As Snopes points out, this urban myth of the Middle East is particularly ironic given that both Coke and Pepsi were strongly criticised in the 1960's by American Jews for not selling in Israel, in order to keep the more lucrative Arab markets. There's a whole Snopes entry about that period.

As for the heading of the post, it's my guess as to what the "Max" must stand for in Pepsi Max.

I'm tempted to post it on some Arabic/Iranian forum, and wait and see how long before it turns up on a Memri clip.

Friday, May 23, 2008

The barmy, barmy Mitfords

Hitler, my sisters and me | Hay Festival | guardian.co.uk Books

It's hard to resist yet another article about the Mitford sisters and their jolly adventures with fascists and communists. One of them is still alive, Deborah, and she is interviewed in this article about a new collection of the sisters' letters.

Just how balmy some of the family were is illustrated well by this passage:
Unity stalked Hitler, sitting in his favourite cafe, staring, until he noticed her, and then met him more than a hundred times; he gave her a flat that had belonged to a young, now absent, Jewish couple. "The Führer was heavenly, in his best mood, & very gay," she wrote to Diana in 1935. "He talked a lot about Jews, which was lovely." She signs off "With best love and Heil Hitler! Bobo", and writes breathlessly about her various encounters. In some ways, the most disturbing aspect of the letters is their clash of tone and content, the gushing of a star-struck schoolgirl about the heyday of the Reich.

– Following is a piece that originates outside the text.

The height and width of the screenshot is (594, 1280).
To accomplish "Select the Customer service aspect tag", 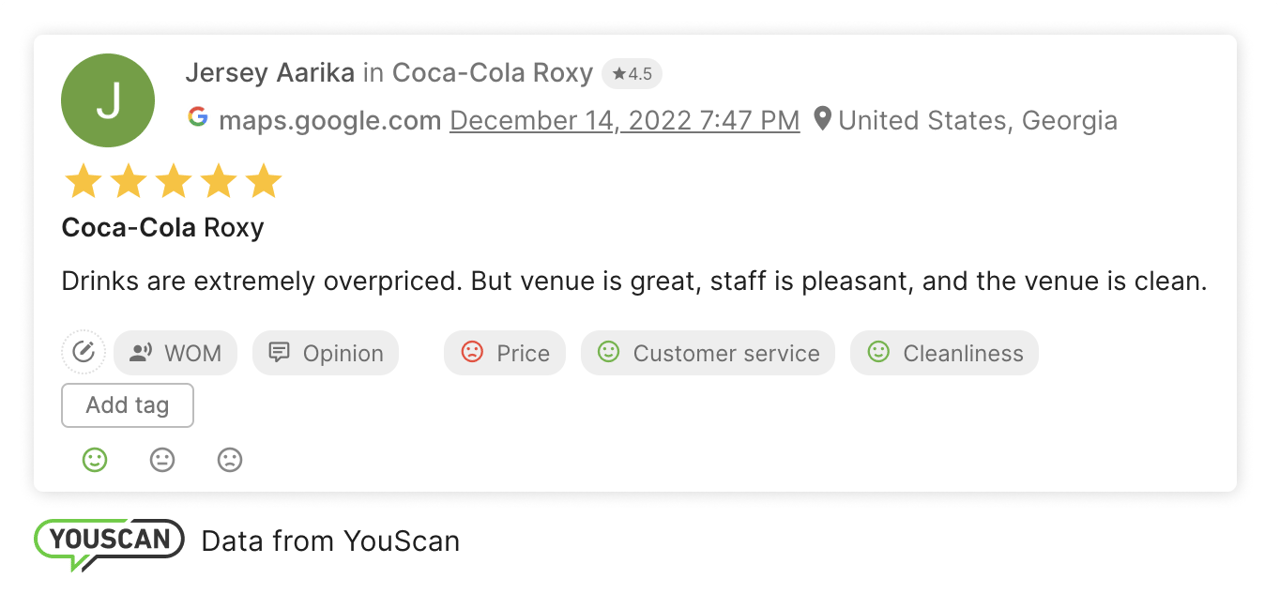I will 708,353.

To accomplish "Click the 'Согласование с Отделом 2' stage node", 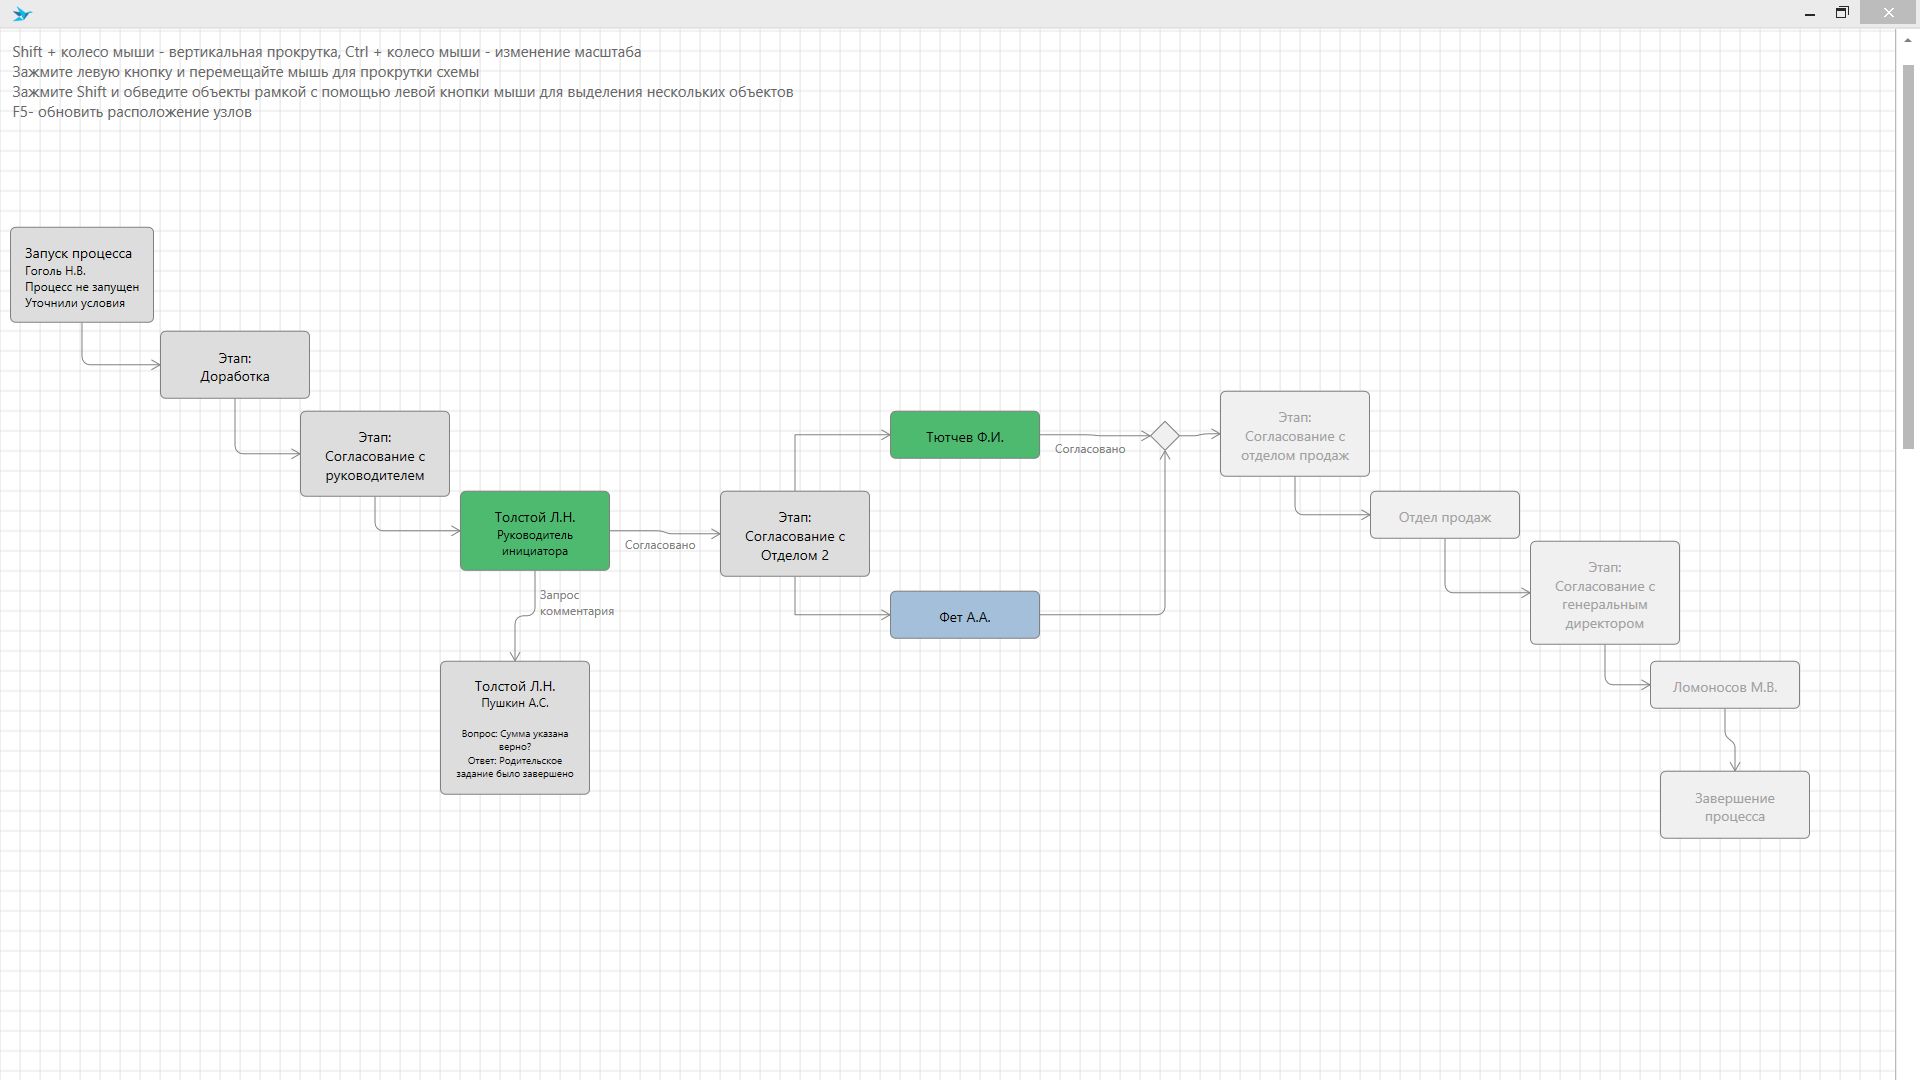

Charlotte and Deborah both stress that Unity, who thought it amusing to take a white rat to parties, was, as Charlotte puts it, "completely unsophisticated, rather young for her age. And she was just bowled over". But this does not apply to Diana, whom Deborah believes was the brightest of the sisters. Diana's letters are nearly as gushing. She and Mosley married at the Goebbels' home in Berlin, and, she wrote to Unity, "I felt everything was perfect, the Kit [Oswald Mosley, whom she called 'kitten'], you, the Führer, the weather, my dress ..." (Many Mitfords were drawn in to some degree: Unity persuaded her parents to support fascism, while, in the 30s, Himmler offered Nancy a tour of a concentration camp. "Now why? So that I could write a funny book about them.")

One thing I didn't know before is that the Kennedy family knew the Mitfords too:
The Kennedys were childhood friends; when Joseph P Kennedy was made ambassador to London in 1938, he moved for a while into a house on Princes Gate, in London. The Mitfords had a place nearby. "Kick [Kathleen Kennedy, who married Andrew Cavendish's elder brother] was 18 and Jack, I suppose, was 19 or 20. Young Joe, who was killed, was maybe 22. And so they were just this very exuberant, charming, wonderful family who happened to live in the next street. The odd thing was, at a dance once, my mother said to Andrew, my husband, to whom I wasn't even engaged then, about Jack, 'Mark my words, that young man will be president of the United States.' Isn't that extraordinary?"
It's hard to believe that a 20 year old John Kennedy would not have been leading an active sex life at that time, and the article indicates that some have claimed that Deborah herself was his lover, but she denies it.

It's a small world for the rich and powerful, isn't it?

UPDATE: the original heading I had on this for nearly a day was "balmy balmy Mitfords". As the Mitfords were not exactly like a warm and soft breeze, I actually meant "barmy", but then again I see from Chambers online dictionary that "balmy" is sometimes used for "barmy". So I haven't completely embarrassed myself. Yet.